• 作業内容:
パオ・フア寺について書かれた本文の内容を2文にまとめよ。

• 本文:
パオ・フア仏教寺とは、サン・ホゼ市にある仏教寺院である。暇な休日などにベイエリア南部を目的もなくドライブしていると、仏教寺院めいたものを見かけることがままある。移民として米国にやってきた不安な人々にとって、毎週日曜日に教会へ通う現地白人の生活を見ればなおのこと、祖国の宗教心やコミュニティの団結心に火がついて、寺院などの建物を作ろうと考えるのは想像に難くない。筆者はそんな施設を訪ねてみることも、週末の暇つぶしにはちょうどよかろうと気が付いたのだった。グーグルマップで調べると、サン・ホゼエリアだけでもけっこうな数の寺がある。二ンゲンの冒険心と科学技術により宇宙や遺伝子のことがあらかた判明しつつあっても、人権や自由の名のもとに古い宗教的価値観が駆逐されようとも、宗教自体がなくなる様子は今のところ見られない。そして訪ねたのがこのパオ・フア寺である。
このお寺の詳細は以下の通りだ。参考にしてもらい。
①立地・アクセス
パオ・フア寺はサン・ホゼ市の東端にある。割と交通量の多く、埃っぽいマッキー通りにを東に行けば、ふいに右手に立派な瓦屋根の山門が見えてくるのですぐにそれとわかる。門前に広幅の縦列駐車スペースがとられていたので、筆者はそこに車を停めた。山門や塀には行書体の漢字で文言が大きく書かれているため、どうやら中国系の仏教寺院のように見受けられる。立派な石造りの山門はまるで三国志に出てくる中国都市の城壁門のようだ。

(記録データ)
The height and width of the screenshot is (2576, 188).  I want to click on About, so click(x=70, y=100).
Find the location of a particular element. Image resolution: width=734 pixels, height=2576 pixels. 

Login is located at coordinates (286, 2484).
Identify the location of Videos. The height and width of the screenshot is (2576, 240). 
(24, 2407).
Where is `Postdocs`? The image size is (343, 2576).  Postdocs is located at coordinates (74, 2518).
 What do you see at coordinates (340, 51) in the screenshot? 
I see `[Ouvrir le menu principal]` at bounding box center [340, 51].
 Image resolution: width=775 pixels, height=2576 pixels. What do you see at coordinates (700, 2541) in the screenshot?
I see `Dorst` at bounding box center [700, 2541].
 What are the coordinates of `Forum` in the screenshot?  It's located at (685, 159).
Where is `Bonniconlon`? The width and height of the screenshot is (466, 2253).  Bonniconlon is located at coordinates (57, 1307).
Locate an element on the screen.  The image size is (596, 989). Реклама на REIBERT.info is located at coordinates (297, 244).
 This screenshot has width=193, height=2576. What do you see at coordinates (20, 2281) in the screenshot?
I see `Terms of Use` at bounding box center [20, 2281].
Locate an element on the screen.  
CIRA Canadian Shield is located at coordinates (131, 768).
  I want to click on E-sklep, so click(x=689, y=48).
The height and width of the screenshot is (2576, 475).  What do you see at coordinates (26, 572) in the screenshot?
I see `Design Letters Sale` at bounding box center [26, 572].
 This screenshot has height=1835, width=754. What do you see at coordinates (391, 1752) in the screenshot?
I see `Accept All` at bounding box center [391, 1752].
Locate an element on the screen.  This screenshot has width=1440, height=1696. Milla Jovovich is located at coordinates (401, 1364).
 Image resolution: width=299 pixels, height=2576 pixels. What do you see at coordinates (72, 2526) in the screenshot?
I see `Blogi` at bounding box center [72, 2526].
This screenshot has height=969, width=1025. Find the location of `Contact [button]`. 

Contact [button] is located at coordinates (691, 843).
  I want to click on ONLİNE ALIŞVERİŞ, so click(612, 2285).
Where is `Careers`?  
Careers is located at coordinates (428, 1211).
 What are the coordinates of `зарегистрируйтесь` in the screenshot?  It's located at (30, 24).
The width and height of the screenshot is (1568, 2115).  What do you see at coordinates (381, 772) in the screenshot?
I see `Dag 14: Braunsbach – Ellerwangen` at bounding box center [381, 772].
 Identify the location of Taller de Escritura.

• 解答:
パオ・フア仏教寺はサン・ホゼ市の東端にある仏教寺院で、筆者は寺院を訪ねるのが週末の暇つぶしにちょうどよいと気付き、この寺を訪れた。マッキー通りを東に進むと右手に立派な瓦屋根の山門が見え、山門や塀に行書体の漢字で文言が大きく書かれていることから、中国系の仏教寺院のように見受けられる。